Kurikulum yang lahir dua tahun pasca proklamasi kemerdekaan Republik Indonesia ini memakai istilah bahasa Belanda leerpian artinya rencana pelajaran. Istilah itu lebih populer dibanding istilah curriculum dalam istilah bahasa Inggriskarena masih dalam suasana perjuangan. Pada masa ini, pendidikan lebih menekankan pada pembentukan karakter manusia Indonesia merdeka, berdaulat, dan sejajar dengan bangsa di muka bumi ini. Fokus Rencana Pelajaran 1947 tidak menekankan pendidikan pikiran, melainkan hanya pendidikan watak, kesadaran bernegara dan bermasyarakat. Materi pelajaran di hubungkan dengan kejadian sehari-hari, perhatian terhadap kesenian dan pendidikan jasmani.

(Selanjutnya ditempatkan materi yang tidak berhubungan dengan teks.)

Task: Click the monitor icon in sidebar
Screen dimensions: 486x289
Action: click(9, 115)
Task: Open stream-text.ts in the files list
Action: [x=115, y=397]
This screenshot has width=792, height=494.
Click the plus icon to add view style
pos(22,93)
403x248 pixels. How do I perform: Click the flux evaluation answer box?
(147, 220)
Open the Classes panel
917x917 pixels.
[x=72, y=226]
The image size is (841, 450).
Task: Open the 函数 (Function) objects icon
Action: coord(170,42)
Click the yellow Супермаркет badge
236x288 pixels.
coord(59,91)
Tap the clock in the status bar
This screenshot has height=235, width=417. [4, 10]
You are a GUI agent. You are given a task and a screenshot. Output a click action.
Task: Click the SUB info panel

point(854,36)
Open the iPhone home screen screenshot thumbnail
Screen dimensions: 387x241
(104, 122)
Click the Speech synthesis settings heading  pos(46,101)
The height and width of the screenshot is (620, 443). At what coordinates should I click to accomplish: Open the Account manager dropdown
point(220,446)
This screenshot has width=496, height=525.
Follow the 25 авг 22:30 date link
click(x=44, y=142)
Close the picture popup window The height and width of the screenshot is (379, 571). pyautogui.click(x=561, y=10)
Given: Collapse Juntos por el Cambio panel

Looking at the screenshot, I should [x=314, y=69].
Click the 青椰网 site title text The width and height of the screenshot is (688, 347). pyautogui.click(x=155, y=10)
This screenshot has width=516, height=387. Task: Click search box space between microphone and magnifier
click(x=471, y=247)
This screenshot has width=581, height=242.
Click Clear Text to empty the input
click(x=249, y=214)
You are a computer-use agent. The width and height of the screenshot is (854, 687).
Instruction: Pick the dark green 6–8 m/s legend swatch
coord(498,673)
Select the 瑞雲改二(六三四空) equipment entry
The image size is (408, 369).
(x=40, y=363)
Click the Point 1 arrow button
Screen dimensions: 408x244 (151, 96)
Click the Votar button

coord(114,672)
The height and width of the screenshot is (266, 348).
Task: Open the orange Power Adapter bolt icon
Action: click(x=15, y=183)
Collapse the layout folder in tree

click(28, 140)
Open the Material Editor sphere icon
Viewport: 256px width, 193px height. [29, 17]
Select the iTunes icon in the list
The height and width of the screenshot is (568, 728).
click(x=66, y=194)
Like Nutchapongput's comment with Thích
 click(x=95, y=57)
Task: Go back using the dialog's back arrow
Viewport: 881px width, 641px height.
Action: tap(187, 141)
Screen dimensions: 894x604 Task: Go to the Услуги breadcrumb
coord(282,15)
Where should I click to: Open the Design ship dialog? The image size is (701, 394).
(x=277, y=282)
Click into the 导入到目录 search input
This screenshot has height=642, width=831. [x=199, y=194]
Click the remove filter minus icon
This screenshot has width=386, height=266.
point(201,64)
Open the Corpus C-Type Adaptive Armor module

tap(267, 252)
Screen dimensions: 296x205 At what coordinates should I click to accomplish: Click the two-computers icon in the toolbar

Kurikulum RPT ini hampir tiga belas tahun diberlakukan. Selanjutnya di tahun 1964 dikembangkan rencana pendidikan yang ditekankan pada pengembangan daya cipta, rasa, karsa, karya, dan pendidikan moral. Salah satu latarbelakang dikembangkannya rencana pendidikan ini adalah munculnya kesadaran masyarakat tentang pentingnya pendidikan yang bukan sekedar pengajaran. Pengajaran dianggap belum mengakomodasi “otak kanan” seperti penanaman sikap dan moral. Rencana pendidikan ini akhirnya menjadi kurikulum yang dikenal dengan kurikulum 1964.
Menurut Yanis Maladi, kurikulum 1964 inilah yang mirip dengan kurikulum 2013. Pasalnya, sama-sama meletakkan pada daya cita rasa, karsa dan karya serta pendidikan moral. Pada saat ini, dikenal dengan penanaman pengajaran emosional yang bersumberkan pada esensi nilai dasar agama dan bersumber kepada values and attitudes yang identik dengan budaya/kearifan lokal.

Perubahan selanjutnya dilakukan tahun 1968. Dilakukan perubahan struktur kurikulum pendidikan dari Pancawardhana menjadi pembinaan jiwa pancasila, pengetahuan dasar, dan kecakapan khusus. Kurikulum 1968 merupakan perwujudan dari perubahan orientasi pada pelaksanaan UUD 1945 secara murni dan konsekuen.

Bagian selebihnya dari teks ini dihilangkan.